• [Task statement]
Print every line of the records below verbatim, but leave out the pictures.
++++ Provided data ++++
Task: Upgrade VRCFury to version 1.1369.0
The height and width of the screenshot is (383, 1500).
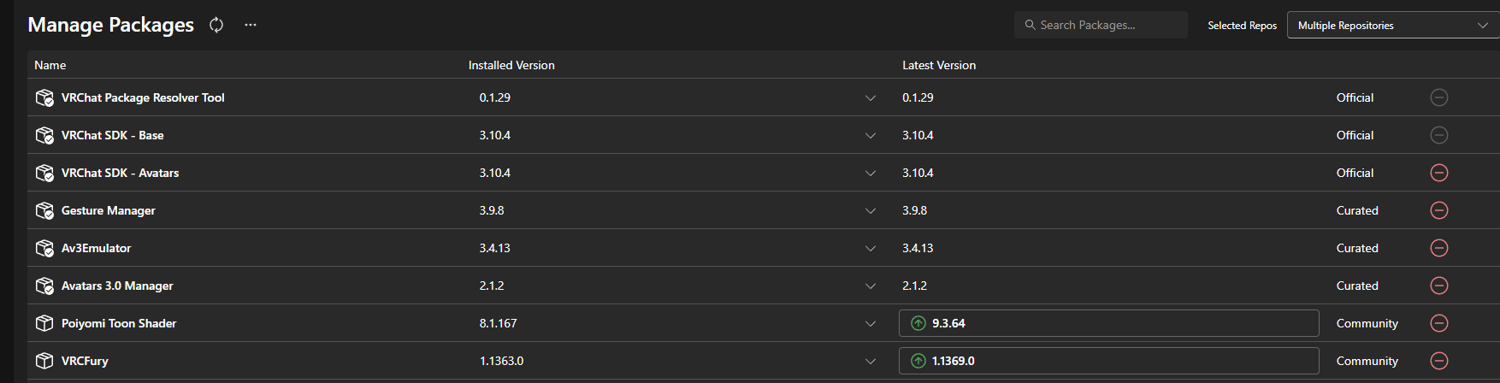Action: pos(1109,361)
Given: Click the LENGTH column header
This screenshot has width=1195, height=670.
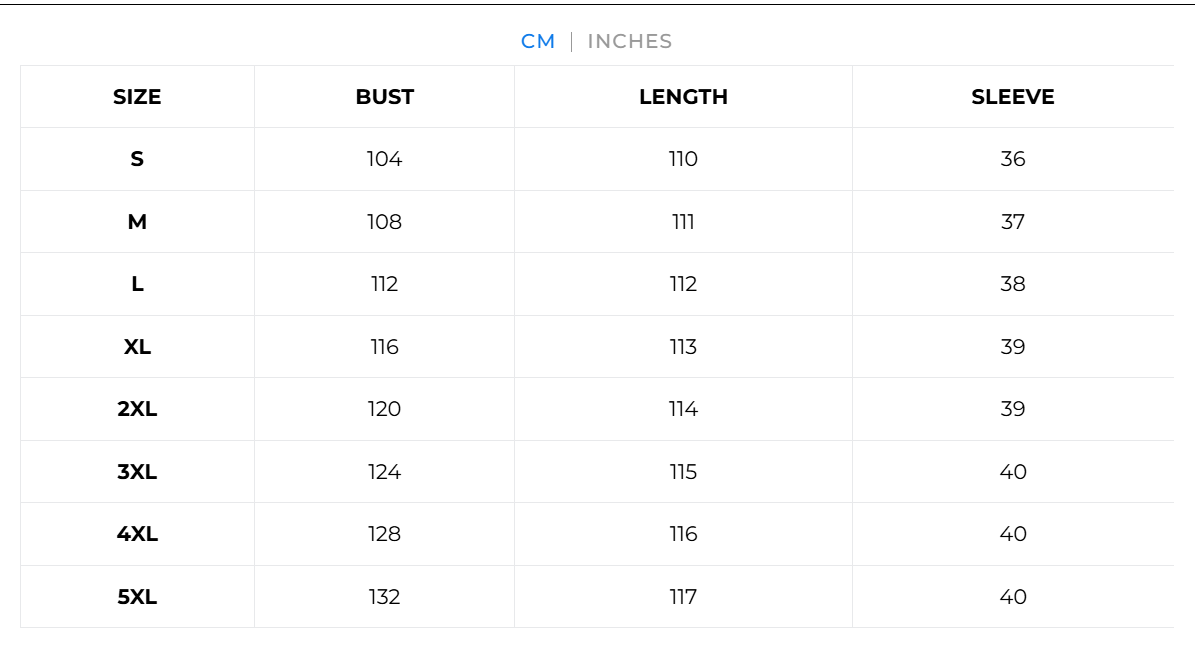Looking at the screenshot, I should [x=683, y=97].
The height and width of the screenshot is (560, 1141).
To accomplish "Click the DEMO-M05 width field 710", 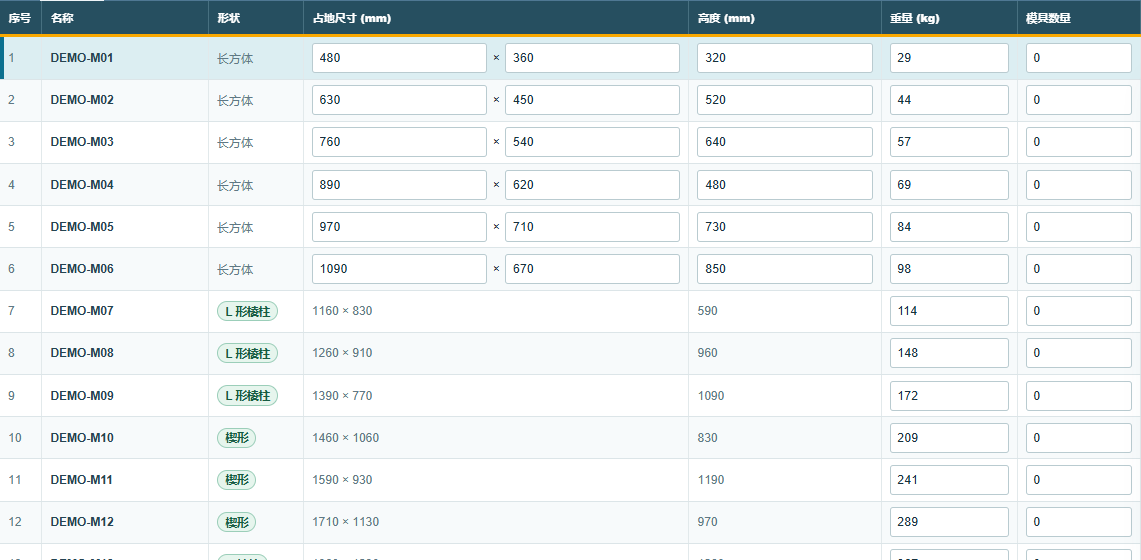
++++
• [Answer to this problem]
Task: Upgrade VRCFury to version 1.1369.0
The height and width of the screenshot is (383, 1500).
Action: pos(1109,361)
Given: Click the LENGTH column header
This screenshot has width=1195, height=670.
Looking at the screenshot, I should [x=683, y=97].
The height and width of the screenshot is (560, 1141).
To accomplish "Click the DEMO-M05 width field 710", 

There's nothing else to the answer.